West Texas Intermediate crude topped again $94 per barrel on Thursday morning, jumping roughly 8% from Wednesday’s close, as escalating tensions around the Strait of Hormuz reinforced market fears of a more prolonged supply shock.

“The United States is the largest Oil Producer in the World, by far, so when oil prices go up, we make a lot of money,” Trump wrote Thursday morning on social media.

Wall Street’s response was clear: higher oil isn’t a windfall — it’s a tax

The S&P 500 – as tracked by the SPDR S&P 500 ETF Trust (NYSE:SPY) – fell about 1.1% by mid-morning, while the Nasdaq-100 dropped 1.2% and the Dow Jones Industrial Average slid roughly 1.3%.

The Energy Select Sector SPDR Fund (NYSE:XLE) was the sole S&P sector in positive territory, rising 0.5%.

Iran Signals Escalation

The new catalyst for Thursday’s crude rally came directly from Tehran.

Iran’s new Supreme Leader Mojtaba Khamenei , in a statement broadcast on state television, issued a series of declarations that hardened the conflict’s economic dimension and complicated any diplomatic exit.

“Strait of Hormuz should stay closed…” and “should be continued as a tool to pressure the enemy.”

The language reframed the Hormuz blockade from a tactical military move into a deliberate, stated instrument of economic coercion.

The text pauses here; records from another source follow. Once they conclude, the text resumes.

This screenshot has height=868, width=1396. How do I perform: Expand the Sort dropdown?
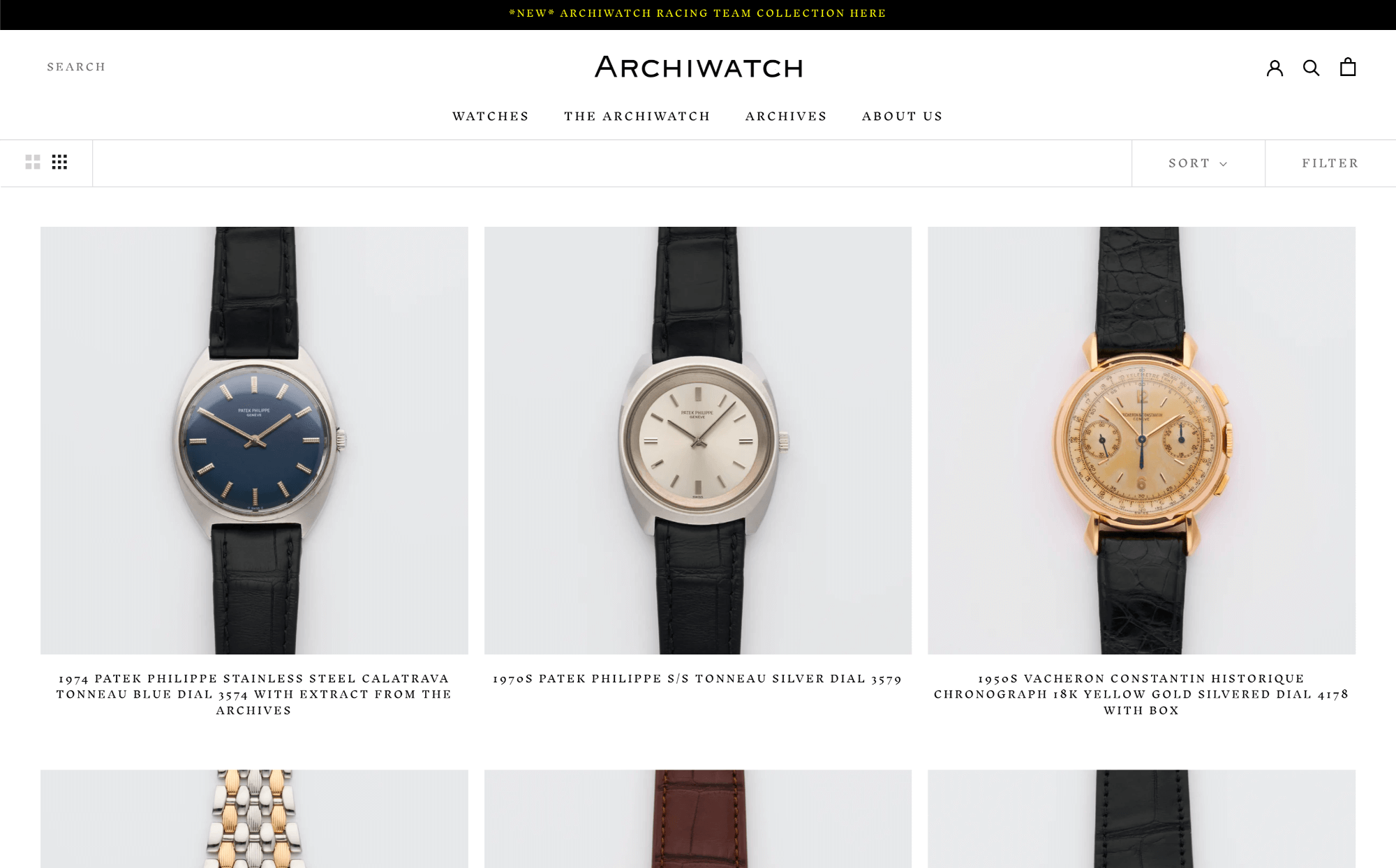pos(1198,163)

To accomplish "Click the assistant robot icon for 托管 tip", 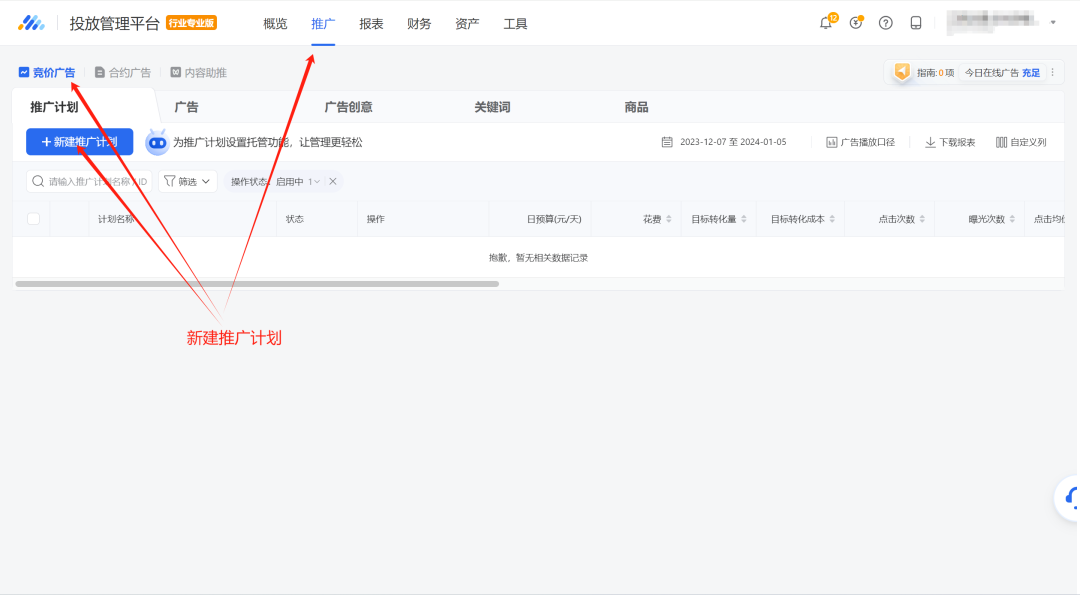I will [156, 142].
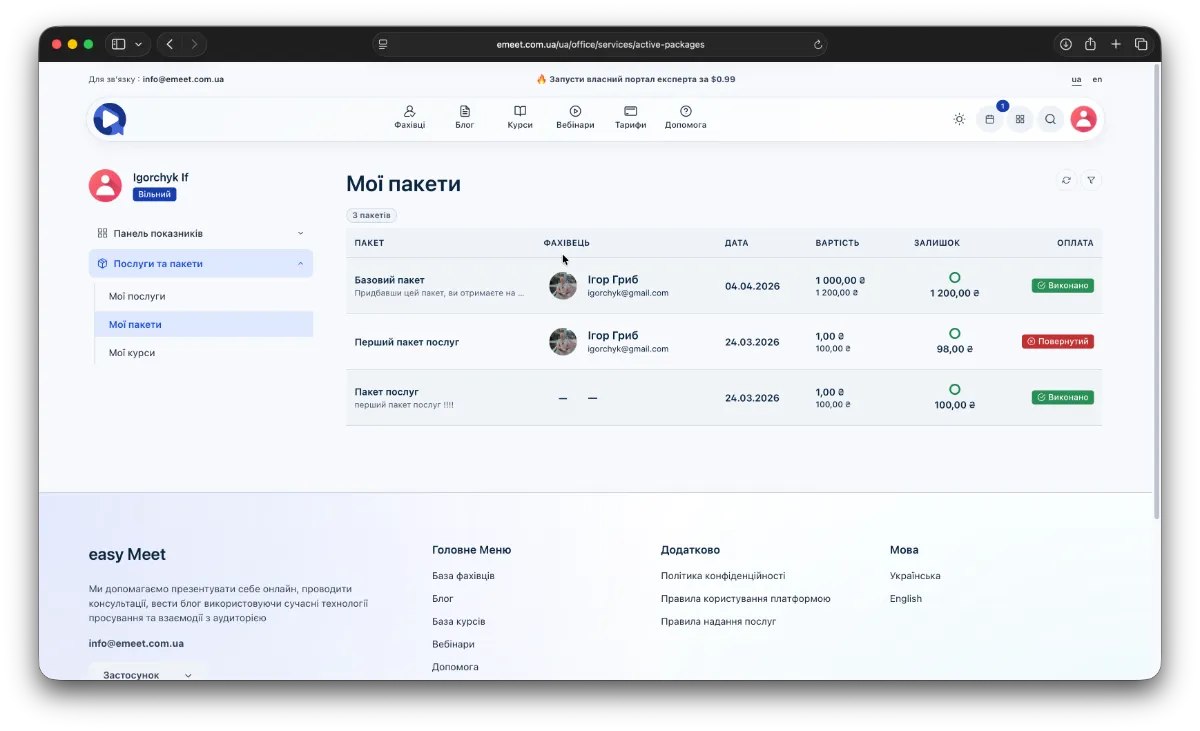1200x731 pixels.
Task: Select Мої послуги in the sidebar
Action: point(137,296)
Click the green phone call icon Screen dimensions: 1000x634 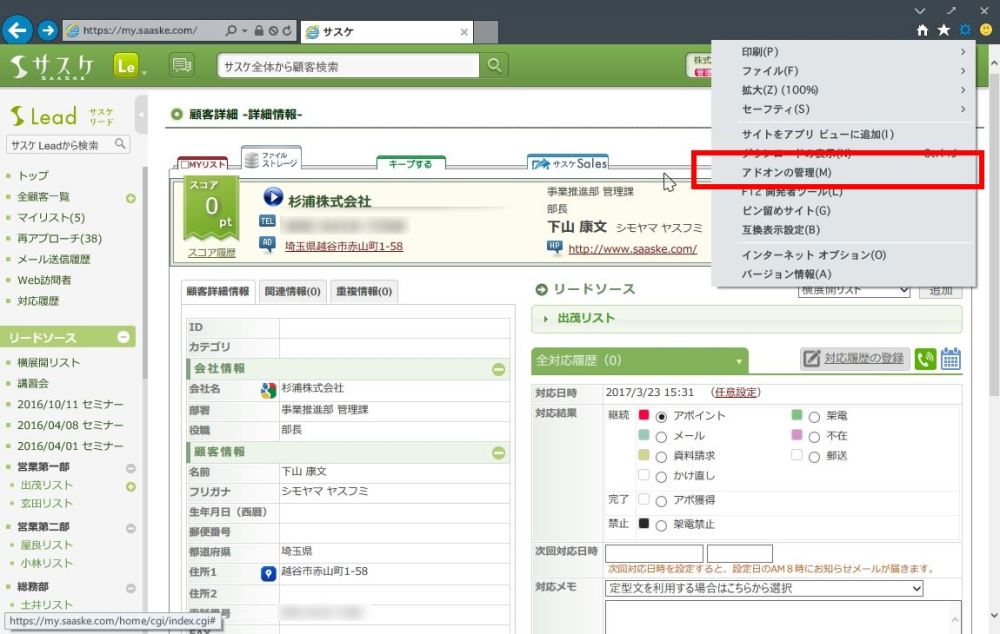(925, 359)
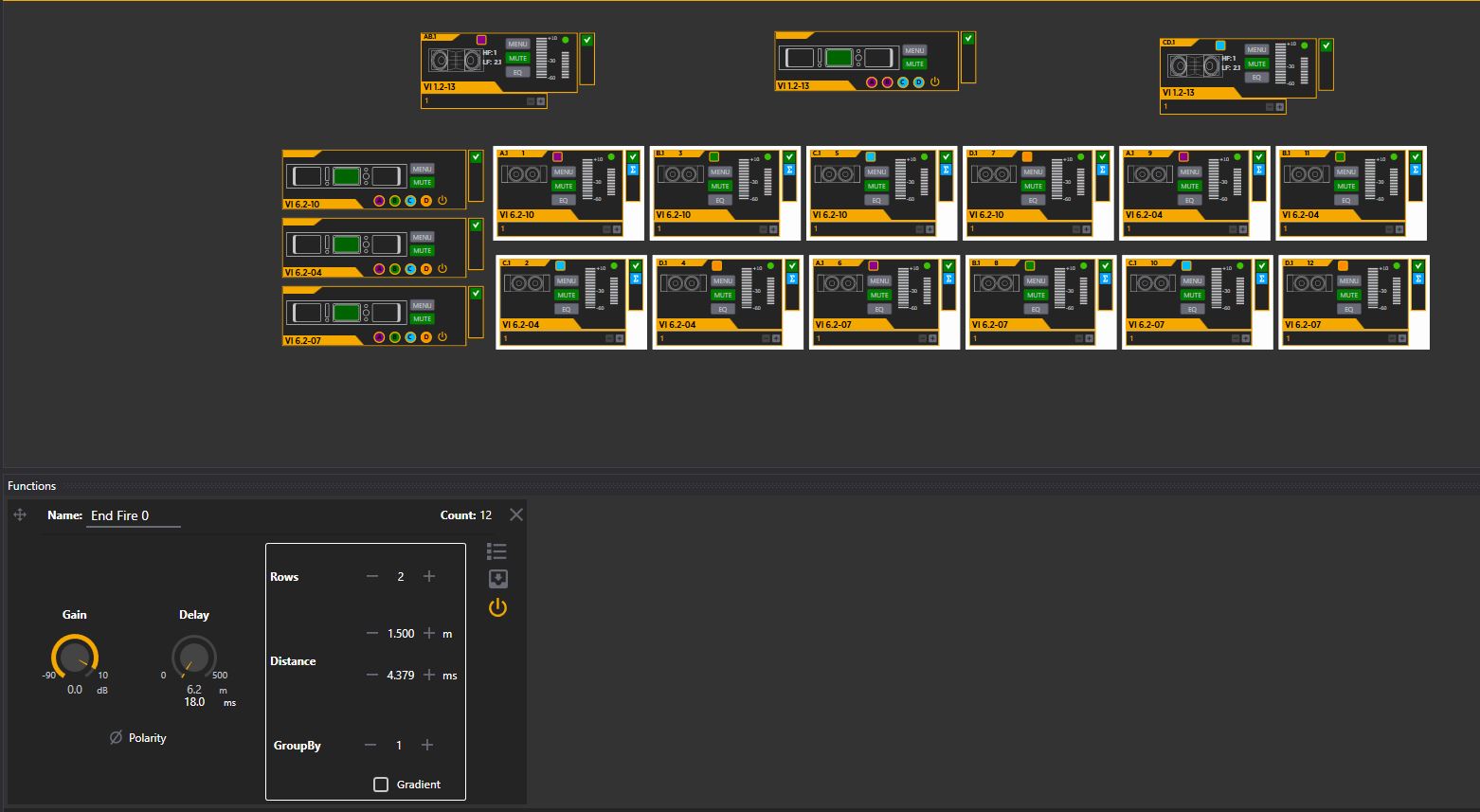
Task: Open MENU on the top VI 1.2-13 device
Action: (516, 43)
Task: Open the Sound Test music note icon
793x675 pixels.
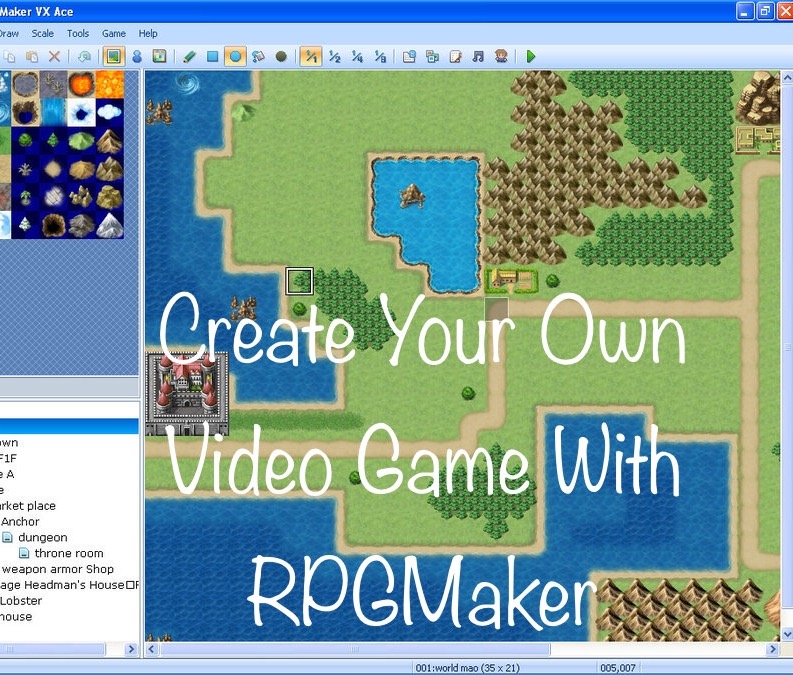Action: pos(478,57)
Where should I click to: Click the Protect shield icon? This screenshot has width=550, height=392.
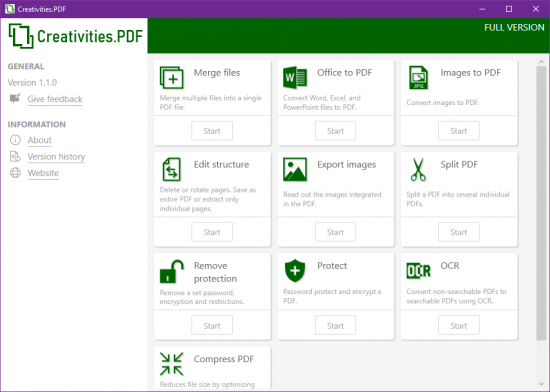click(x=295, y=271)
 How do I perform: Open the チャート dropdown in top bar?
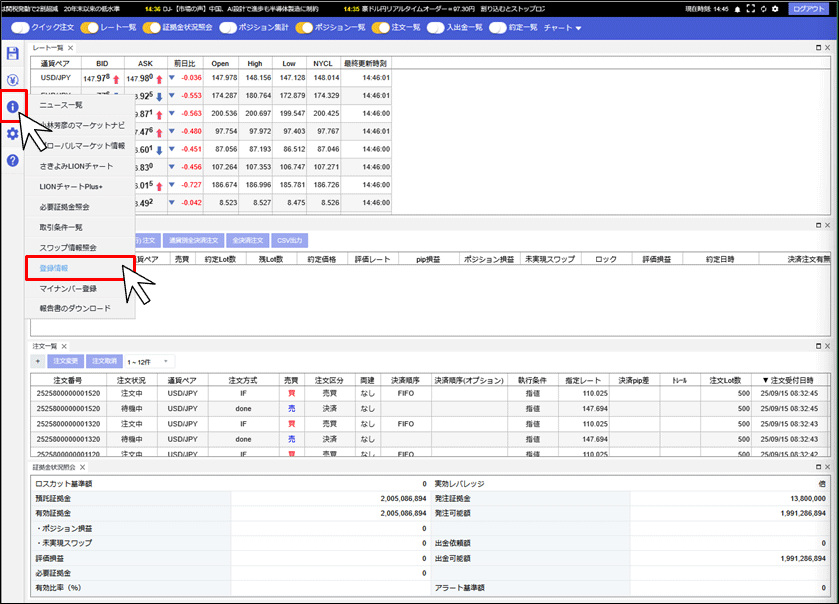[x=562, y=27]
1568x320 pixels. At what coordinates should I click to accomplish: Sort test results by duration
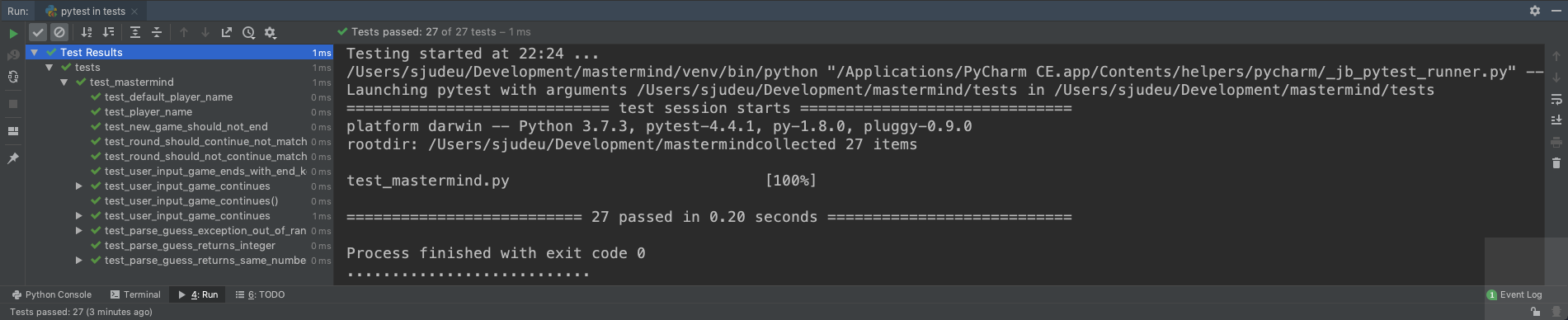pyautogui.click(x=108, y=32)
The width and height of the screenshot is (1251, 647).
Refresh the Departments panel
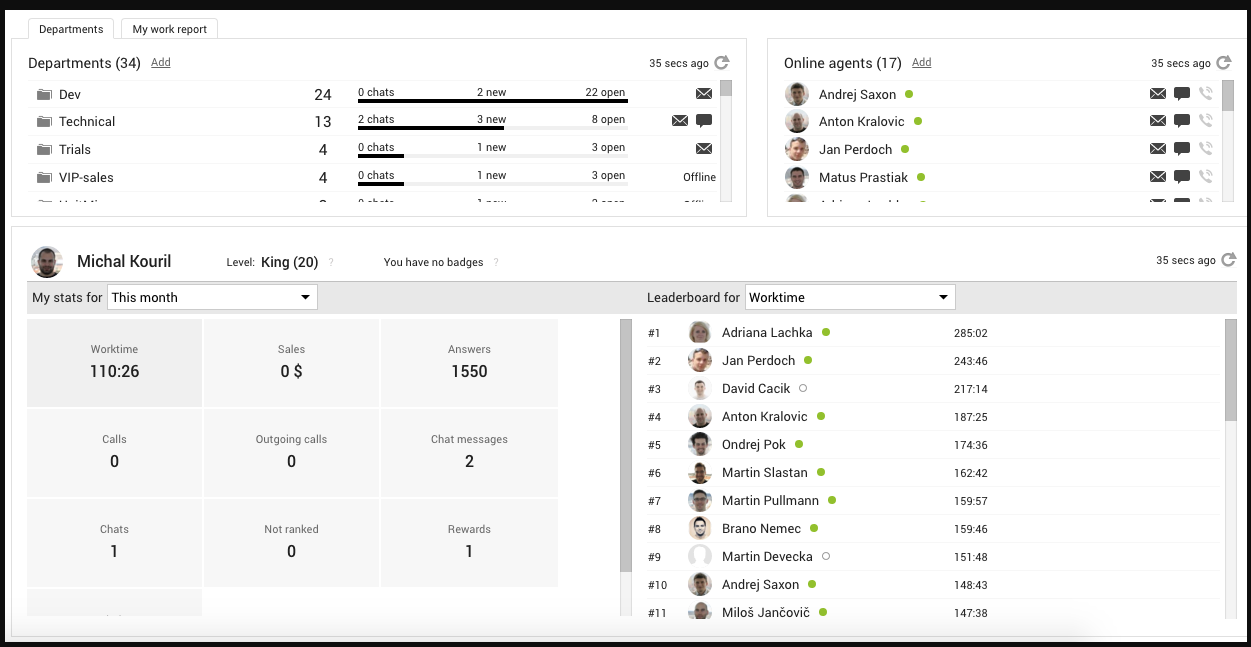point(722,63)
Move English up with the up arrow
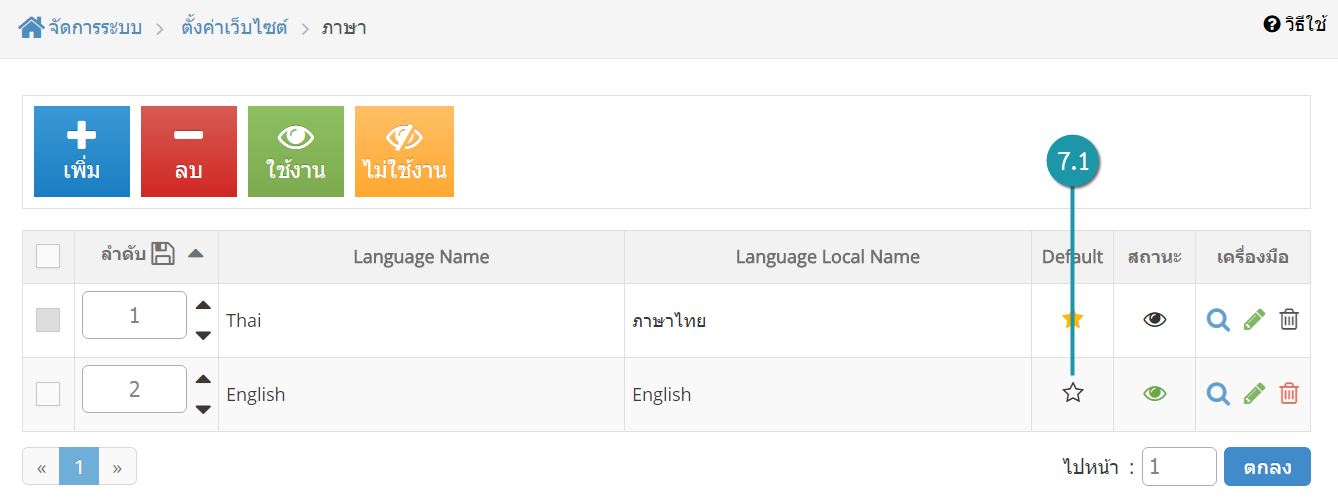The height and width of the screenshot is (501, 1338). tap(203, 379)
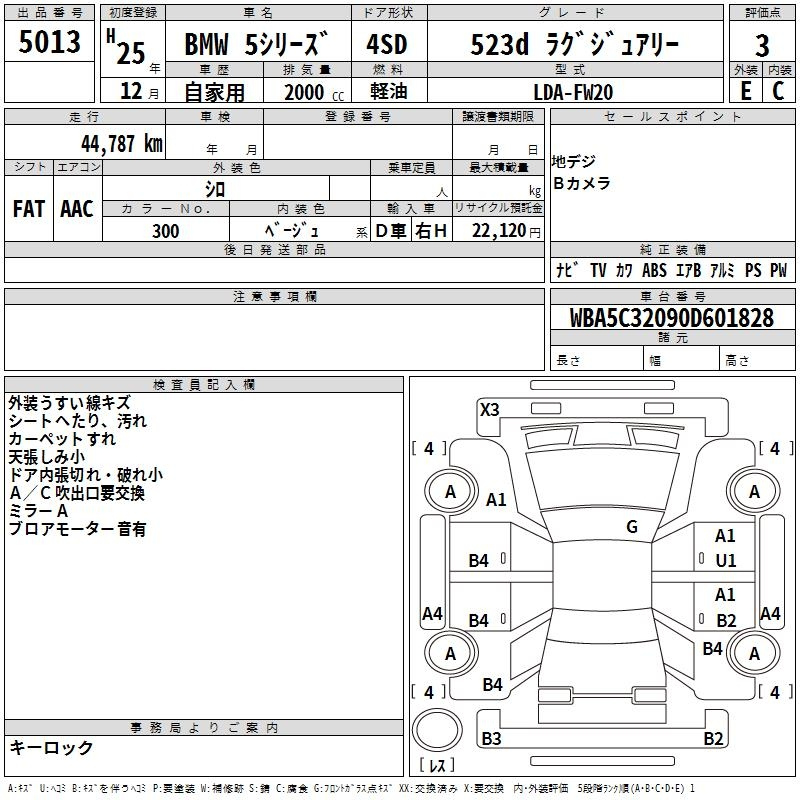
Task: Select chassis number WBA5C32090D601828
Action: [x=672, y=319]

“The thing with this war is that there’s no easy off-ramp for Trump. Simply declaring ‘mission accomplished’ won’t cut it if Iran keeps attacking ships in the Strait of Hormuz. Iran has leverage Venezuela and others didn’t have and it’s using it. A problem,” Robin Brooks, senior fellow at the Brookings Institution said on social media X.

The Wall Street Journal reported that reopening the Strait may ultimately require a ground operation to seize the Iranian coastline along the waterway — a step that military analysts described as potentially open-ended and carrying significantly higher casualty risks for U.S. and Allied forces.

Goldman’s New Oil Price Trajectory

Goldman Sachs’ commodity strategists moved their Brent forecasts sharply higher on Thursday. In their base case, Brent is expected to average $98 in March and April — up roughly 40% from the 2025 average — before declining to $71 by the fourth quarter of 2026.

In a more upside scenario, if Hormuz flows are disrupted for a total of one month, Brent averages $110 in March and April before gradually falling to $76 by late 2026.